-- begin RECORDS SUPPLIED --

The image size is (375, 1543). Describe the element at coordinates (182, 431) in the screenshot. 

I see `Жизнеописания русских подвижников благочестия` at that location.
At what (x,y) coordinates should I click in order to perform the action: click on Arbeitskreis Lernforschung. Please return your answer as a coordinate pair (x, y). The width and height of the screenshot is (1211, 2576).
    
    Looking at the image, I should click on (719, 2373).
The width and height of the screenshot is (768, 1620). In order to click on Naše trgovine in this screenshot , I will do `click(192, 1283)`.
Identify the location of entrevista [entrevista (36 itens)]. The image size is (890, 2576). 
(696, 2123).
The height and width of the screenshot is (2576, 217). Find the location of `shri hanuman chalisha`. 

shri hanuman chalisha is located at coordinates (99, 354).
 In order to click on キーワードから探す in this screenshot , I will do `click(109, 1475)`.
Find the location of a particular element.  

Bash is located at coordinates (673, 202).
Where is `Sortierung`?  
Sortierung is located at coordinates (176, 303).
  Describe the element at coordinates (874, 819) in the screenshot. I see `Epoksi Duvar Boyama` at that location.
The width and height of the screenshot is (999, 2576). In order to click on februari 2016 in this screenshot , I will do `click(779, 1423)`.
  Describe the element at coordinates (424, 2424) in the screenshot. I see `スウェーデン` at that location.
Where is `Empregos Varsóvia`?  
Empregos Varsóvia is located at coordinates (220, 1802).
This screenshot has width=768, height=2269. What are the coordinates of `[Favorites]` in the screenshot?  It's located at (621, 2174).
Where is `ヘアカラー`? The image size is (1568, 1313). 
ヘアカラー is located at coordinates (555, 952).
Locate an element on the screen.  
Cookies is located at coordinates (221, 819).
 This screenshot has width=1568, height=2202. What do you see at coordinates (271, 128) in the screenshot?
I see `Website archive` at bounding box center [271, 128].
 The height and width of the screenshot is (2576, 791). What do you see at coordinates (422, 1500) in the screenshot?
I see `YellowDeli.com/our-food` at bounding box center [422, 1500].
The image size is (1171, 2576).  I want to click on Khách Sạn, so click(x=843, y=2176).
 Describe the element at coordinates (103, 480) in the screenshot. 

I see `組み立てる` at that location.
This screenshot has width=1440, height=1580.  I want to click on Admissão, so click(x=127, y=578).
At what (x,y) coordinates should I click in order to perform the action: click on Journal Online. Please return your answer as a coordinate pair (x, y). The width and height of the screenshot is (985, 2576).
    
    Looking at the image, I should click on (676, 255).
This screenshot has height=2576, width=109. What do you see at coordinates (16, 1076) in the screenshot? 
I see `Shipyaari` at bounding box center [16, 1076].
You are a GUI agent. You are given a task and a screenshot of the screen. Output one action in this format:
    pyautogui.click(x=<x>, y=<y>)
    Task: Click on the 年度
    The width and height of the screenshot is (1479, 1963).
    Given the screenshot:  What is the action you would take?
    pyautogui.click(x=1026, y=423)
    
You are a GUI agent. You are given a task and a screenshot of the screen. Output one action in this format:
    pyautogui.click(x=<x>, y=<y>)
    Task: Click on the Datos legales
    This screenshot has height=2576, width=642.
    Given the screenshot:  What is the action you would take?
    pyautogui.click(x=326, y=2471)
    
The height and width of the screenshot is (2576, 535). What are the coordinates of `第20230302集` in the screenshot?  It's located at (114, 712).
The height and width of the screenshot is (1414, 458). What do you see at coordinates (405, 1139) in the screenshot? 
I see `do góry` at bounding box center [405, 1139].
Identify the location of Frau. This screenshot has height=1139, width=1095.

-- end RECORDS SUPPLIED --

• _WHAT YOU SHOULD DO_: Quote the entire listing above verbatim, from its first line through its last.

• _REPLY TO THE EXERCISE_:
The image size is (375, 1543). Describe the element at coordinates (182, 431) in the screenshot. 

I see `Жизнеописания русских подвижников благочестия` at that location.
At what (x,y) coordinates should I click in order to perform the action: click on Arbeitskreis Lernforschung. Please return your answer as a coordinate pair (x, y). The width and height of the screenshot is (1211, 2576).
    
    Looking at the image, I should click on (719, 2373).
The width and height of the screenshot is (768, 1620). In order to click on Naše trgovine in this screenshot , I will do `click(192, 1283)`.
Identify the location of entrevista [entrevista (36 itens)]. The image size is (890, 2576). 
(696, 2123).
The height and width of the screenshot is (2576, 217). Find the location of `shri hanuman chalisha`. 

shri hanuman chalisha is located at coordinates (99, 354).
 In order to click on キーワードから探す in this screenshot , I will do `click(109, 1475)`.
Find the location of a particular element.  

Bash is located at coordinates (673, 202).
Where is `Sortierung`?  
Sortierung is located at coordinates (176, 303).
  Describe the element at coordinates (874, 819) in the screenshot. I see `Epoksi Duvar Boyama` at that location.
The width and height of the screenshot is (999, 2576). In order to click on februari 2016 in this screenshot , I will do `click(779, 1423)`.
  Describe the element at coordinates (424, 2424) in the screenshot. I see `スウェーデン` at that location.
Where is `Empregos Varsóvia`?  
Empregos Varsóvia is located at coordinates (220, 1802).
This screenshot has width=768, height=2269. What are the coordinates of `[Favorites]` in the screenshot?  It's located at (621, 2174).
Where is `ヘアカラー`? The image size is (1568, 1313). 
ヘアカラー is located at coordinates (555, 952).
Locate an element on the screen.  
Cookies is located at coordinates (221, 819).
 This screenshot has width=1568, height=2202. What do you see at coordinates (271, 128) in the screenshot?
I see `Website archive` at bounding box center [271, 128].
 The height and width of the screenshot is (2576, 791). What do you see at coordinates (422, 1500) in the screenshot?
I see `YellowDeli.com/our-food` at bounding box center [422, 1500].
The image size is (1171, 2576).  I want to click on Khách Sạn, so click(x=843, y=2176).
 Describe the element at coordinates (103, 480) in the screenshot. 

I see `組み立てる` at that location.
This screenshot has width=1440, height=1580.  I want to click on Admissão, so click(x=127, y=578).
At what (x,y) coordinates should I click in order to perform the action: click on Journal Online. Please return your answer as a coordinate pair (x, y). The width and height of the screenshot is (985, 2576).
    
    Looking at the image, I should click on (676, 255).
This screenshot has height=2576, width=109. What do you see at coordinates (16, 1076) in the screenshot? 
I see `Shipyaari` at bounding box center [16, 1076].
You are a GUI agent. You are given a task and a screenshot of the screen. Output one action in this format:
    pyautogui.click(x=<x>, y=<y>)
    Task: Click on the 年度
    The width and height of the screenshot is (1479, 1963).
    Given the screenshot:  What is the action you would take?
    pyautogui.click(x=1026, y=423)
    
You are a GUI agent. You are given a task and a screenshot of the screen. Output one action in this format:
    pyautogui.click(x=<x>, y=<y>)
    Task: Click on the Datos legales
    This screenshot has height=2576, width=642.
    Given the screenshot:  What is the action you would take?
    pyautogui.click(x=326, y=2471)
    
The height and width of the screenshot is (2576, 535). What are the coordinates of `第20230302集` in the screenshot?  It's located at (114, 712).
The height and width of the screenshot is (1414, 458). What do you see at coordinates (405, 1139) in the screenshot? 
I see `do góry` at bounding box center [405, 1139].
Identify the location of Frau. This screenshot has height=1139, width=1095.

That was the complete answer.